* Required work
Pick out each line in these entries that contains the string "filter".

* Stored data entries
————————

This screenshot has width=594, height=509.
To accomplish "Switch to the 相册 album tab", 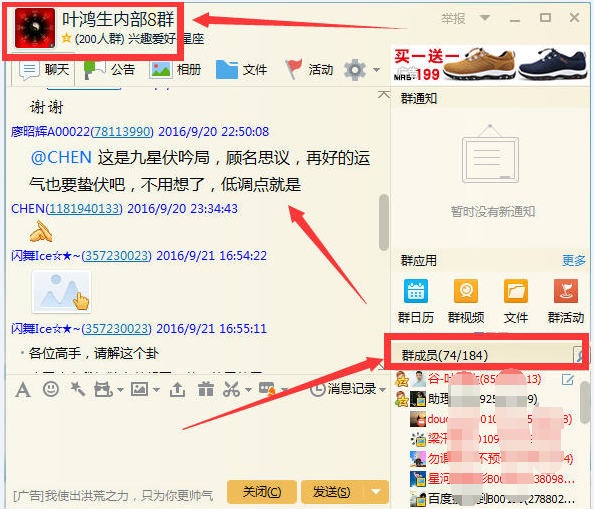I will 175,70.
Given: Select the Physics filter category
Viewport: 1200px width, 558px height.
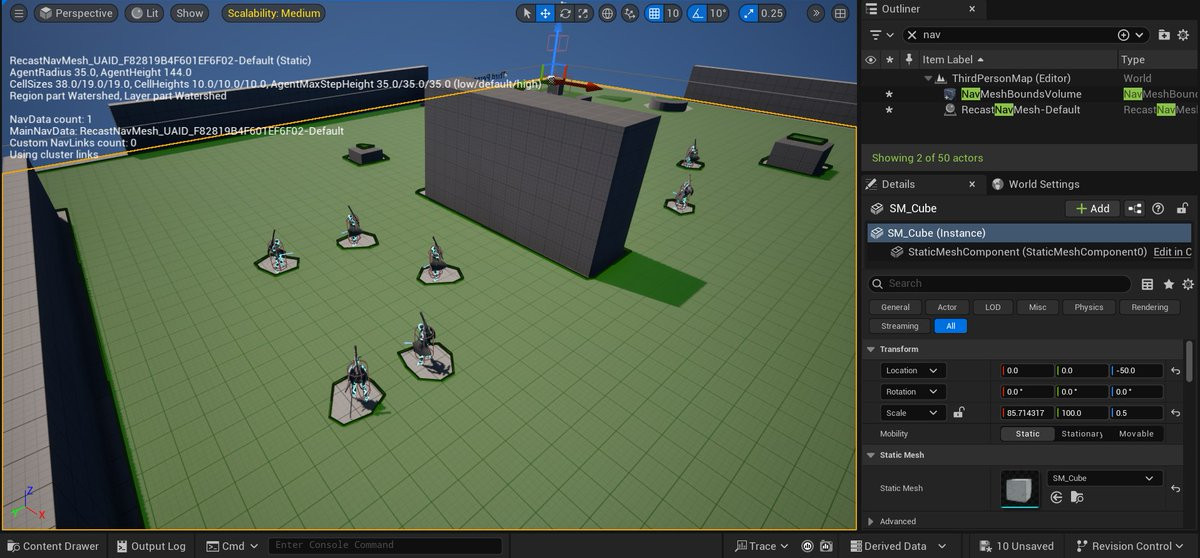Looking at the screenshot, I should [1088, 307].
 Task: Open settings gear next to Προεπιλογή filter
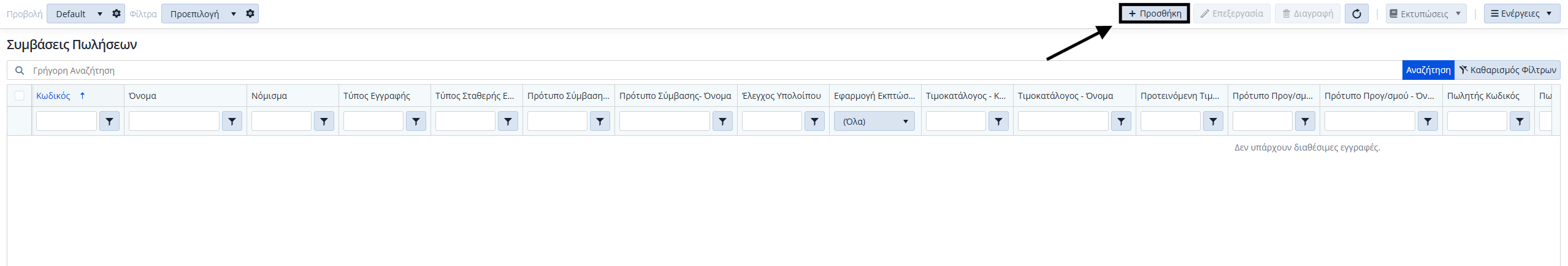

————————

* Written answer
Given: Select the Physics filter category
 Task: Open settings gear next to Προεπιλογή filter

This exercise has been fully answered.